Having been made privy to opinions from the housing industry’s who’s who, I decided it was time to once again figure out whether or not I could afford to climb out of my deepening renter’s rut. After all, home ownership is an ideal all Canucks strive to materialize whether it’s feasible or not.
In recent years, I’ve joined legions of Canadians who have not only stayed out of the buyers’ club, but also had to find a roommate to offset mounting costs.
Of course, this situation comes with its ups and downs. I no longer work 50 hours a week to live in a shanty and can once again afford lattes every morning. But, I also get to stumble upon dried blobs of food in places I didn’t drop them and engage in conversations when what I really crave is silence. Hairs that aren’t mine appear in the cracks of the couch, and pipe dreams of purchasing power persist.

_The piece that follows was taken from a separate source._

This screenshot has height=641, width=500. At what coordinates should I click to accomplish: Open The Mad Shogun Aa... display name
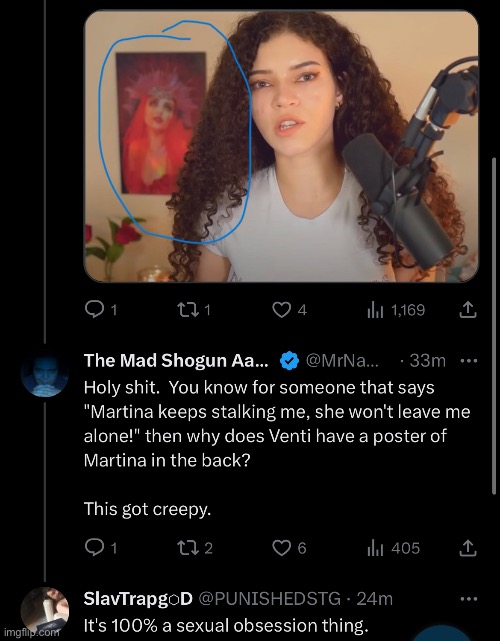[x=176, y=361]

So, when a panel of experts said what sounded a lot like ‘buy now or forever hold your peace,’ my heart skipped a beat and my interest was briefly piqued.
To be fair, it was actually these words that did me in: “It may well be that seven years down the road, a lot of people cannot and will not be able to live in Kelowna proper. But from a Toronto perspective, what is a 35-40 minute commute to work?”
From a Toronto perspective? Nothing. I’d fly four hours to soak in some of the culture, shopping and vibrancy that city has to offer.
From an Okanagan perspective? Really?
Being as the cost of living issues have hit each major Okanagan city similarly, I can’t imagine where that would put the bulk of the working-aged population. Will we all be commuting from homes in Faulder or Olalla? And for what?
Don’t get me wrong, I love those lakes. They, along with friends and family, have kept me circling around Okanagan cities for about half my life, but the panelist version of returned economic success sounded less than idyllic.
Just about everyone on that panel pointed out that the people who will be buying up what’s left in major Okanagan cities will be retirees. Families struggling to make ends meet? I’ll see you on the outskirts. Young people who fill the jobs a tourist economy is reliant on? Let’s plan a barbecue for 2015.
Nothing against the old folk, everyone needs a place to live and this is clearly as good a place as any, but do even they want to be stuck in an exclusive 65-plus city?
Those words and the future they implied hit me like the hangover I deserved from getting a year-long buzz courtesy of stories on market decline.
The worst of it came when I realized how far I still was from climbing into buyer-ville.
Ah well, by the time I’m 65 I imagine there will be lots of vacant homes in the valley, and maybe that will be the best time for me and my roomie-du-jour to flex some purchasing power and get a deal.
Kathy Michaels is a reporter with the Penticton Western News.